DATA FOR THIS TASK:
# # # #

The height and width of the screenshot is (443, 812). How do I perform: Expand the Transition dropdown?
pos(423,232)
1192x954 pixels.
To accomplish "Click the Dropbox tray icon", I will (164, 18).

# # # #

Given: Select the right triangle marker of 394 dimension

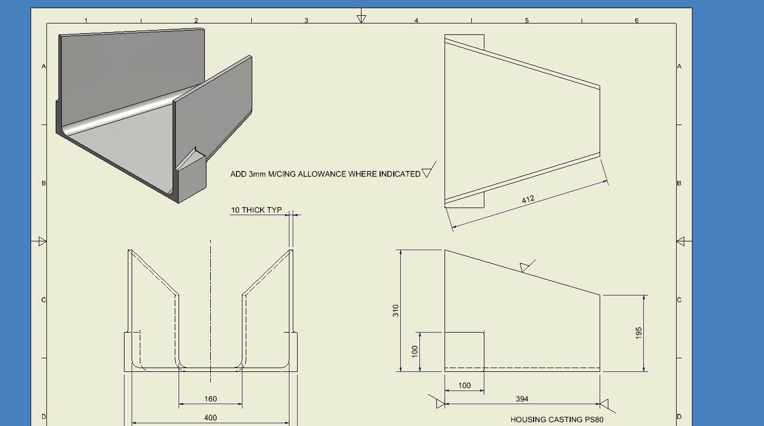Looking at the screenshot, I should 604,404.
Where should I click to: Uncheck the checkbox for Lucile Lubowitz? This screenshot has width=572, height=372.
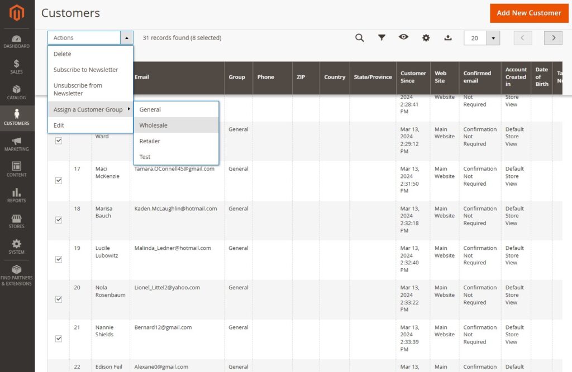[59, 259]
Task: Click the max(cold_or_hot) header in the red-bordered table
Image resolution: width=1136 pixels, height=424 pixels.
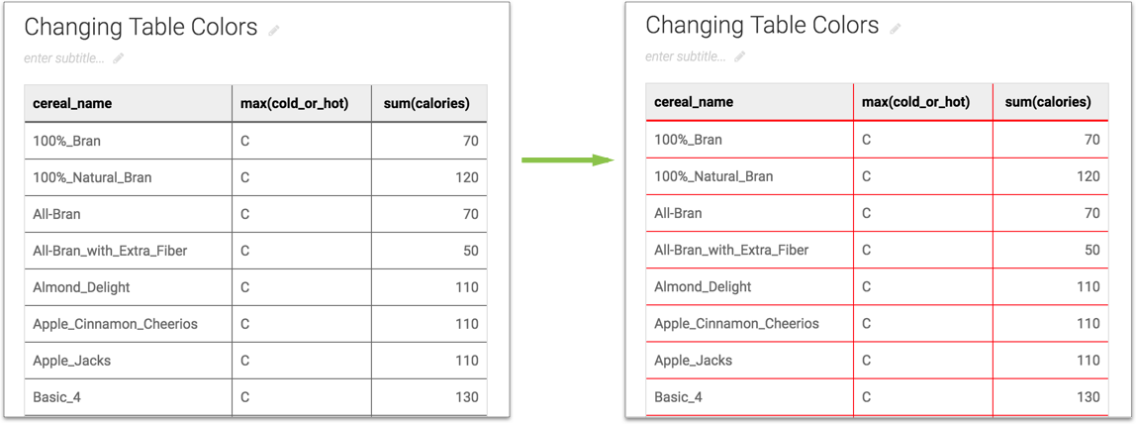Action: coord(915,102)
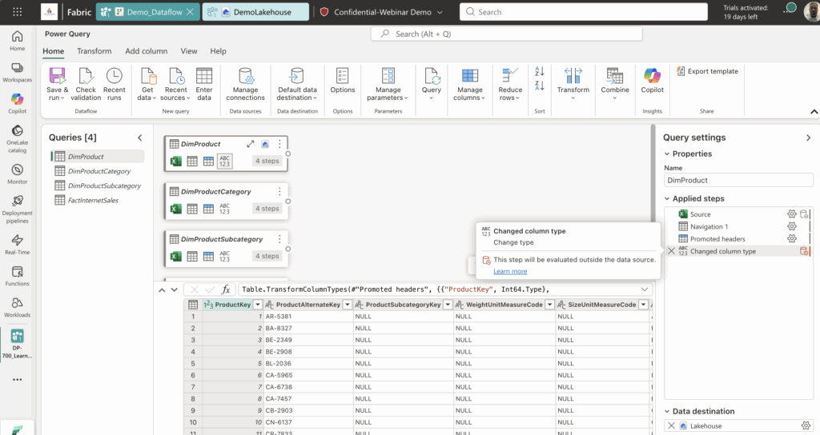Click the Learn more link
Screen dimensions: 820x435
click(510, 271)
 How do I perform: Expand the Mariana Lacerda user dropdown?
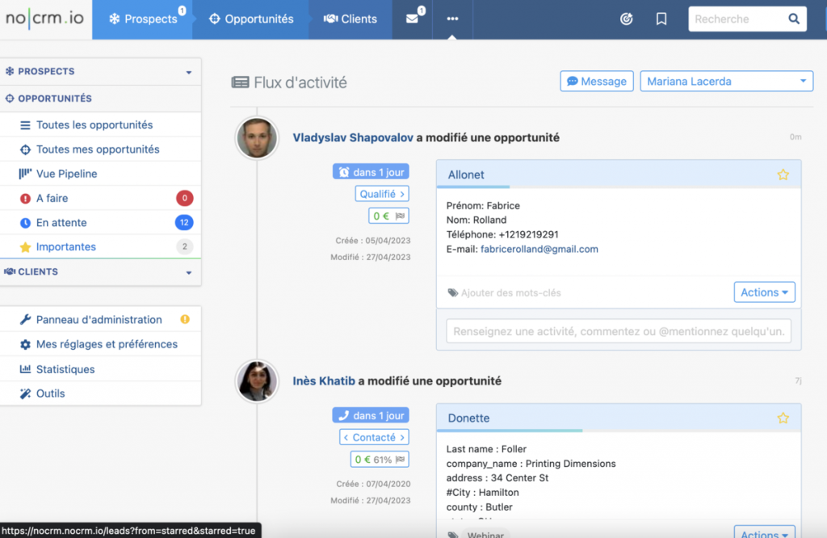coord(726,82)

# # # #

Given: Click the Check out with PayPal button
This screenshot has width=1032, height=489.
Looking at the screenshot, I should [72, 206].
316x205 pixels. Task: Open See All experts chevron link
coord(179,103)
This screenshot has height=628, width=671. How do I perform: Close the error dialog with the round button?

# # # #

WHAT IS EXPECTED:
Recast the rows as a numbered list, starting at the line that contains "How do I perform: Expand the Mariana" and ending at the line that contains "coord(726,82)". Omit blank lines and leave the pictures out.

TASK ANSWER:
1.  How do I perform: Expand the Mariana Lacerda user dropdown?
2. coord(726,82)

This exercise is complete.